**REQUIREMENT**
Render the portion of the material from the line containing "Viewport: 1206px width, 502px height." through the end of the material as a Markdown table with the columns Row and Line, one row per line, leaving out blank lines and pictures.

**SUPPLIED MATERIAL**
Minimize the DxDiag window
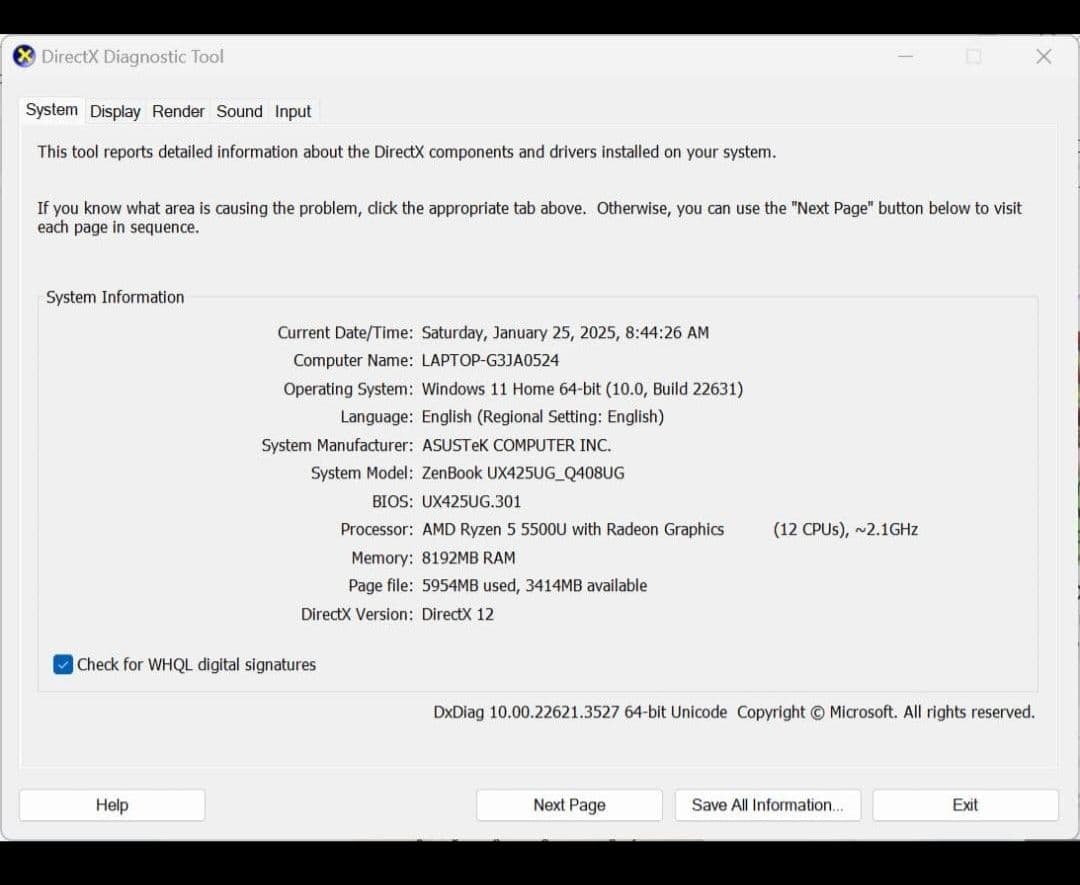 pyautogui.click(x=905, y=57)
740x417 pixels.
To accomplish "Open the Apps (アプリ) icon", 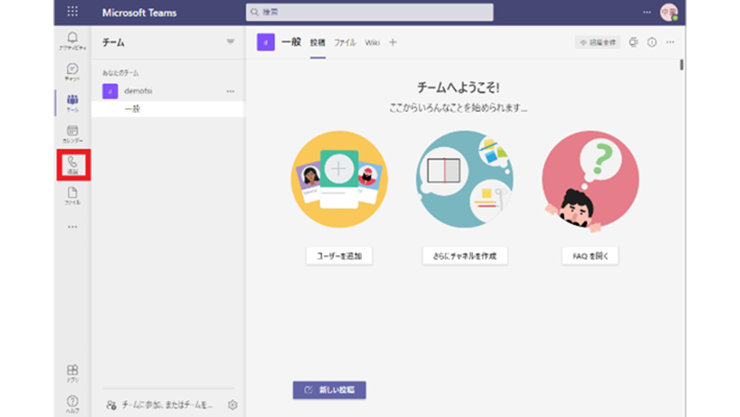I will 72,373.
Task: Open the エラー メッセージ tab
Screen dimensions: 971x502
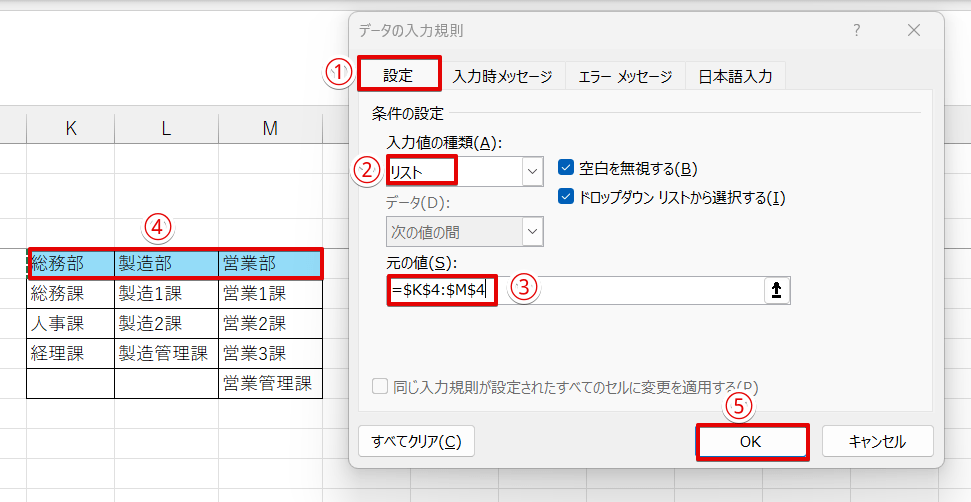Action: (625, 76)
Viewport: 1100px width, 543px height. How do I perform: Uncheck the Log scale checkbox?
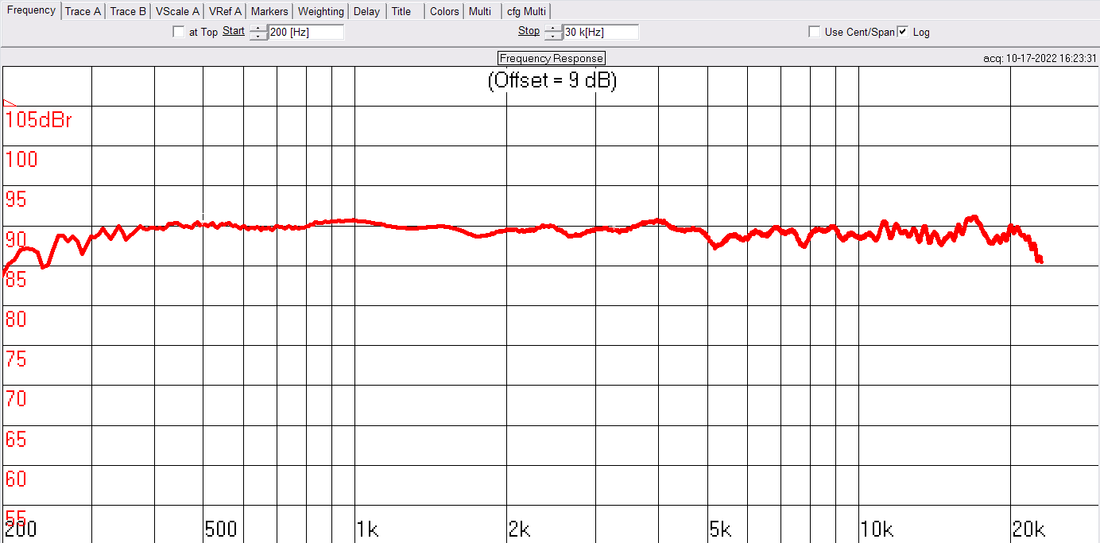903,32
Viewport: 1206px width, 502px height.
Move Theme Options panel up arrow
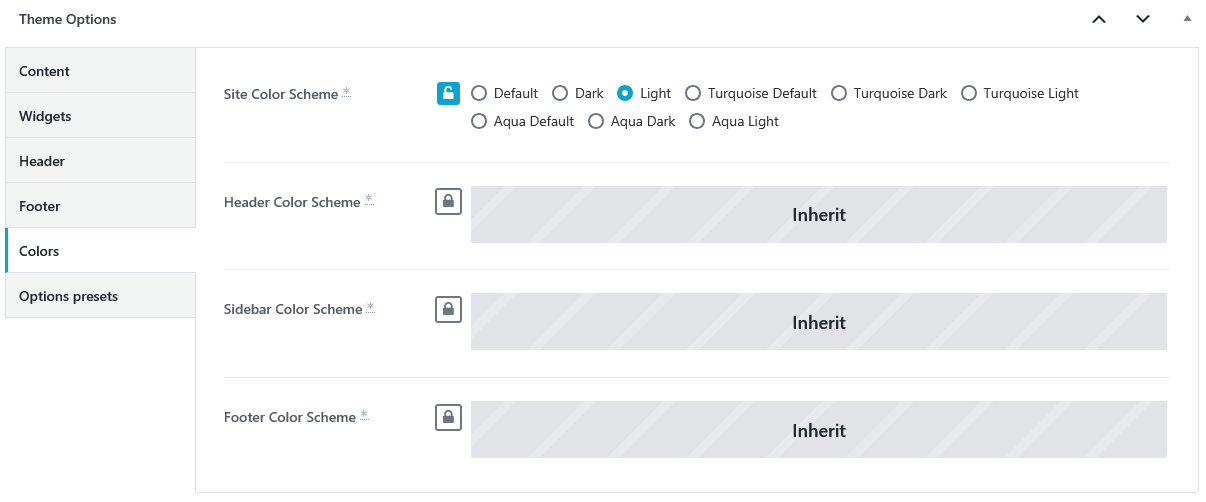[x=1099, y=19]
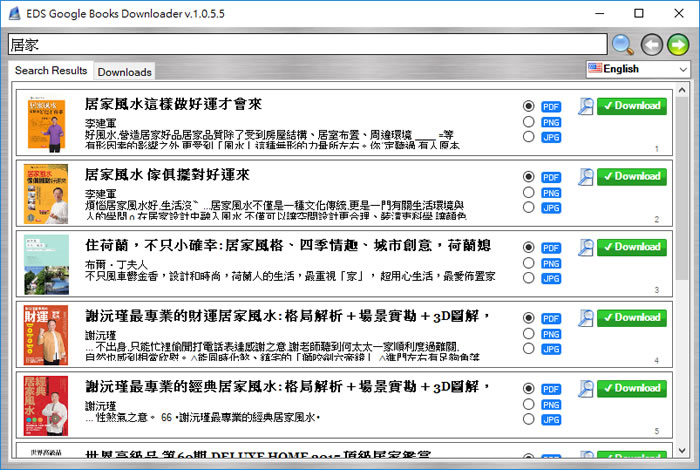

**ANSWER TO THIS PROBLEM**
| Row | Line |
|---|---|
| 1 | Viewport: 1206px width, 502px height. |
| 2 | Move Theme Options panel up arrow |
| 3 | [x=1099, y=19] |